Existing law provides that the fund may sue and be sued.
(Health & Saf. Code Sec. 1527.1.)
Existing law provides that a foster family home is a
residential facility providing 24-hour care for six or fewer
foster children that is the residence of the foster parent.
Existing law similarly defines small family home, except that
the foster children have mental disorders or development or
physical disabilities requiring special care and supervision.
(Health & Saf. Code Sec. 1502(a)(5)-(6).)
Existing law provides that the Fund is not liable for
specified damages or acts, including, among other things, any
loss arising out of a dishonest, fraudulent, criminal, or
intentional act. (Health & Saf.
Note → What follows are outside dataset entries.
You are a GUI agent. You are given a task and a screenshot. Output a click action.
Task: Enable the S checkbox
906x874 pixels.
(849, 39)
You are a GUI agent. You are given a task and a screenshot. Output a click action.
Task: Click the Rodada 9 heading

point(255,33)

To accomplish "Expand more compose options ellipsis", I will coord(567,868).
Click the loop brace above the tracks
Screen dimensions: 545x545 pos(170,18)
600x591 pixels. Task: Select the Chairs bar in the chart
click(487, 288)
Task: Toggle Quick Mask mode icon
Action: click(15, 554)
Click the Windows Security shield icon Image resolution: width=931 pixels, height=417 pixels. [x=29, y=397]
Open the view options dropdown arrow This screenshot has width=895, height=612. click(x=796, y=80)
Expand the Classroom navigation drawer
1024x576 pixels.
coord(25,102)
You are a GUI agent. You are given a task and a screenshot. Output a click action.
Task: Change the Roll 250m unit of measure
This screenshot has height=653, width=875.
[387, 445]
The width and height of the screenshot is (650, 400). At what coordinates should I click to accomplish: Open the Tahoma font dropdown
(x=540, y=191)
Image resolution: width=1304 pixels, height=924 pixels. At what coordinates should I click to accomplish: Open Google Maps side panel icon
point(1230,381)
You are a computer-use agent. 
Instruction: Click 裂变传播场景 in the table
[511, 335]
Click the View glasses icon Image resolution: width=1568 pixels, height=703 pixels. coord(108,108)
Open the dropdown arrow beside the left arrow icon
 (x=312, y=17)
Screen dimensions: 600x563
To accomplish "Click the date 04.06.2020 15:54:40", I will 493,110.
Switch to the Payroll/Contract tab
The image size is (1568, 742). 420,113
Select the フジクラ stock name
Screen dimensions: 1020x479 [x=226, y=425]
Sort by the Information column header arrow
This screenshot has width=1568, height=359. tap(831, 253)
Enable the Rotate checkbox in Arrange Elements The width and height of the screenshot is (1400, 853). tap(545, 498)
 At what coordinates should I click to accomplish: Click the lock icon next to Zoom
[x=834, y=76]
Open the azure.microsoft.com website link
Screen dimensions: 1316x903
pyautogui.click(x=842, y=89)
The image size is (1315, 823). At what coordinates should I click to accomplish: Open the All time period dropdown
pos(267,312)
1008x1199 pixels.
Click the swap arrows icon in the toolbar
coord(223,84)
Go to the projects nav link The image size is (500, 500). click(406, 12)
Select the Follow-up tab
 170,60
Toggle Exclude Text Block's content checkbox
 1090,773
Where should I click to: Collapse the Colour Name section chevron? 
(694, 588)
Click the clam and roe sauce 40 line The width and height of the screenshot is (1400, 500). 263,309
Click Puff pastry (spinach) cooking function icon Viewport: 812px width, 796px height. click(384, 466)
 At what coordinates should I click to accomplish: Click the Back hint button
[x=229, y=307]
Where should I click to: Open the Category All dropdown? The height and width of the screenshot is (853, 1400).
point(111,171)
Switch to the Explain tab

Code Sec. 1527.3.)
Existing law requires that any claim against the fund be filed
with the Fund in accordance with claims procedures and on
forms prescribed by the Department of Social Services (DSS) or
its designated contract agency, and that any claim against the
Fund filed by a foster parent or a third party be submitted to
the Fund within the applicable period of limitations for the
appropriate civil action underlying the claim, as specified.
Existing law provides that if a claim is not submitted to the
Fund within the applicable time, there shall be no recourse
against the fund. (Health & Saf. Code Sec. 1527.6(a)-(b).)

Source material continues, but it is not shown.